30 Ago Maria è il tragico requiem di Pablo Larrain alla Divina della musica
Presentato in Concorso all’81a edizione del Festival del Cinema di Venezia, Maria è il nuovo film dell’autore cileno Pablo Larrain, successivo a El Conde che venne presentato proprio alla Mostra nella scorsa edizione. Di seguito la recensione del film con protagonista Angelina Jolie, che concluderebbe la personale trilogia spirituale del regista con Jackie e Spencer.
Maria, la trama del film di Pablo Larraín
Su sceneggiatura dello scrittore britannico Steven Knight, autore di Locke e Allied – Un’ombra nascosta, Maria di Pablo Larrain racconterebbe la storia della più grande cantante lirica del mondo, Maria Callas. Reinterpretando gli ultimi giorni di vita della Divina, il film mostrerebbe così luci ed ombre di un talento sconfinato e di una donna tanto forte e decisa quanto irrimediabilmente fragile.

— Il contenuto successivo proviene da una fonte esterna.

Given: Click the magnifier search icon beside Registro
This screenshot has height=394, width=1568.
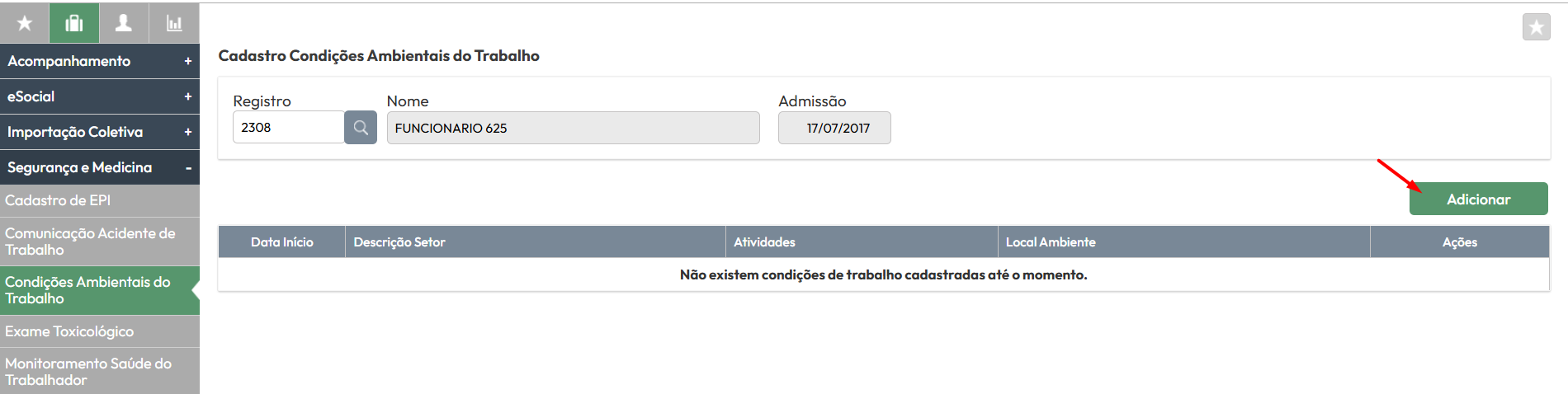Looking at the screenshot, I should click(361, 128).
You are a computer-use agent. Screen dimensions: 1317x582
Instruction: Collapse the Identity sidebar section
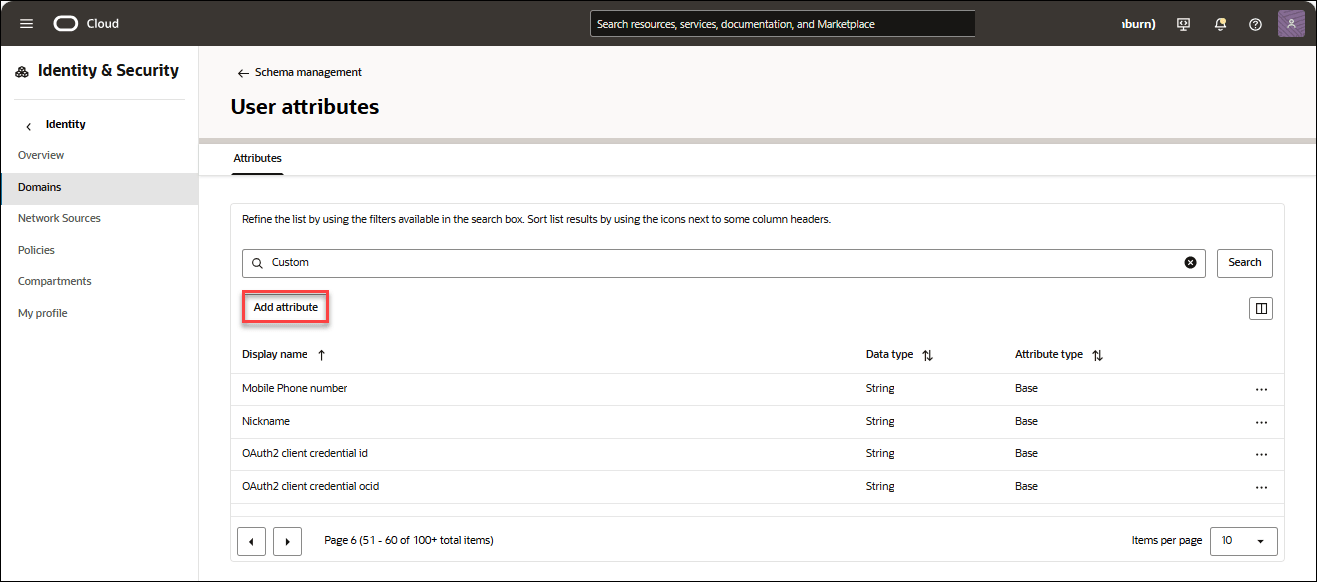pyautogui.click(x=27, y=124)
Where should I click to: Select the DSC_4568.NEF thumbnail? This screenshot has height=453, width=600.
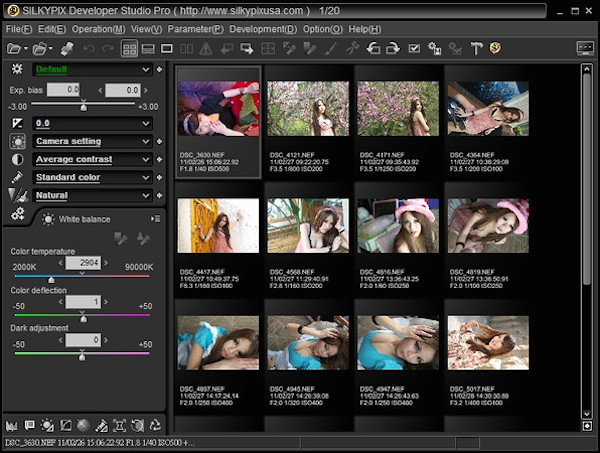[308, 225]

Maria, la recensione: Ave o Maria
Con il suo 11° film, l’acclamato regista cileno Pablo Larrain conclude la sua personalissima trilogia spirituale sulle donne più iconiche del XX secolo. Dopo infatti i biopic di Jackie del 2016, con Natalie Portman, e di Spencer di 5 anni dopo con Kristen Stewart (sceneggiato sempre da Steven Knight), Larrain accantona first lady e principesse per trovare spazio direttamente tra le stelle del firmamento. Protagonista del nuovo biopic è in questo caso Angelina Jolie, Divina tanto quanto il personaggio chiamato ad interpretare, superando un’importante pressione tanto mediatica quanto recitativa.

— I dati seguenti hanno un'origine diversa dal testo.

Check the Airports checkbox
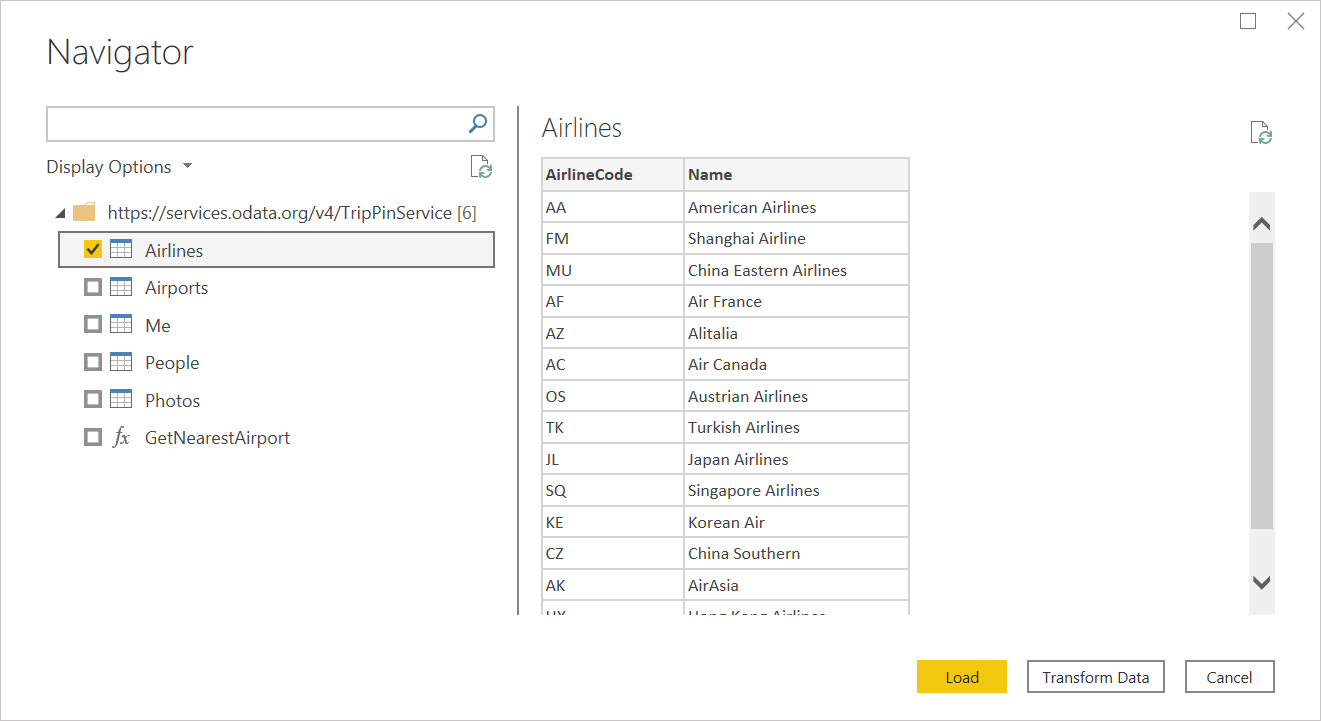Screen dimensions: 1321x721 [93, 288]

A detta dello stesso regista, con Maria Callas si parla infatti della <<più grande cantante lirica di tutti i tempi>>, per un ruolo sicuramente non da poco, coccolato da Larrain dall’inizio alla fine di questa tragedia a tutti gli effetti greca. Con Maria si inscena il tormento di una donna che ha ormai perso qualsiasi vero valore: dai turbolenti amori all’innato talento, arrivando a perdere anche la stessa voglia di vivere. Una costruzione di questa tragedia che viene sostenuta dalle regole del biopic, con i tasselli che a poco a poco compongono il quadro generale, passando dal bianco e nero al barocco a seconda della condizione del passato. Tuttavia, Larrain non sceglie di soffermarsi sulla scalata al successo di Maria Callas, quanto sugli ultimi momenti nel suo canto del cigno, anzi, dell’uomo.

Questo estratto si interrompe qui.